John Wellford III pleaded guilty May 1 to falsification of bankruptcy records. Court documents show Wellford, 73, filed for bankruptcy on March 29, 2019, on behalf his real estate company called Corotoman Inc.

Despite being required to disclose all money transfers, Wellford admitted he did not disclose he had transferred more than $925,000 from Corotoman in 2018 to Marsh Fork Development, another of his companies. Just days before that, Wellford deposited nearly $2 million from American Electric Power into Corotoman’s account.

And, court documents show that of the nearly $1 million that went to Marsh Fork Development, Wellford transferred $680,000 to his attorney’s trust account. Those funds were transferred back into various Wellford business accounts over the next five months.

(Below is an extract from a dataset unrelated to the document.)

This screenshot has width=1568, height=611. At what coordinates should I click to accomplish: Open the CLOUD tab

Wellford is scheduled to be sentenced August 7. He faces up to 20 years in prison, three years of supervised release and a $250,000 fine. He also owes more than $925,000 in restitution for the transfer he failed to report.

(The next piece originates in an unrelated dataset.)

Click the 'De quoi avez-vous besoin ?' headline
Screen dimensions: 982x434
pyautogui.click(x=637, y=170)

“The defendant sought to abuse the bankruptcy process and conceal the transfer of these substantial funds because he wanted to keep that money and did not want it to be available to his company’s creditors,” U.S. Attorney Will Thompson said of Wellford while commending the work of the Federal Bureau of Investigation (FBI), the West Virginia State Police, the West Virginia State Auditor’s Office (WVSAO) Public Integrity and Fraud Unit (PIFU) and the West Virginia Offices of the Insurance Commissioner-Special Investigations Division.

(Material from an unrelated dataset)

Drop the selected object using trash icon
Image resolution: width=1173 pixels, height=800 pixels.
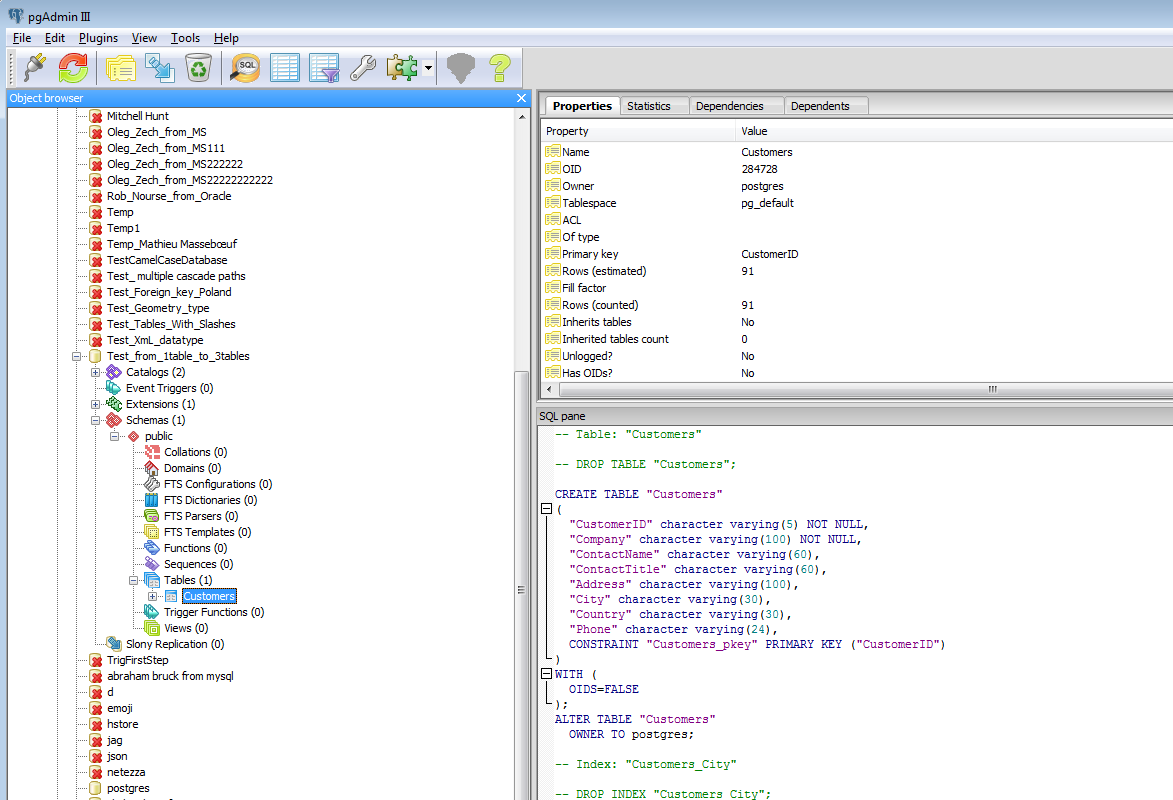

“Financial crimes undermine our foundation of economic stability. The message here is clear: our economy is not a marketplace for manipulation, theft, or criminal activity,” FBI Pittsburgh Special Agent in Charge Kevin Rojek said. “No one is above the law and the resolve to uphold it remains resolute for the FBI and our partners. 

"Truth will always find its voice in the pursuit of justice.”

Meanwhile, Corotoman is at the heart of a lawsuit involving Yeager Airport being heard next week by the U.S. Fourth Circuit Court of Appeals in Richmond, Virginia.

Arguments are scheduled May 7 in that case in which Corotoman seeks more than $4 million in damages it says it is owed after U.S. District Judge Irene Berger awarded it nothing based on the “gross disproportionality” doctrine that allows a court to award the alternative measure of damages of diminution in value of the property at issue if the cost to complete the work is grossly disproportionate to that diminution in value.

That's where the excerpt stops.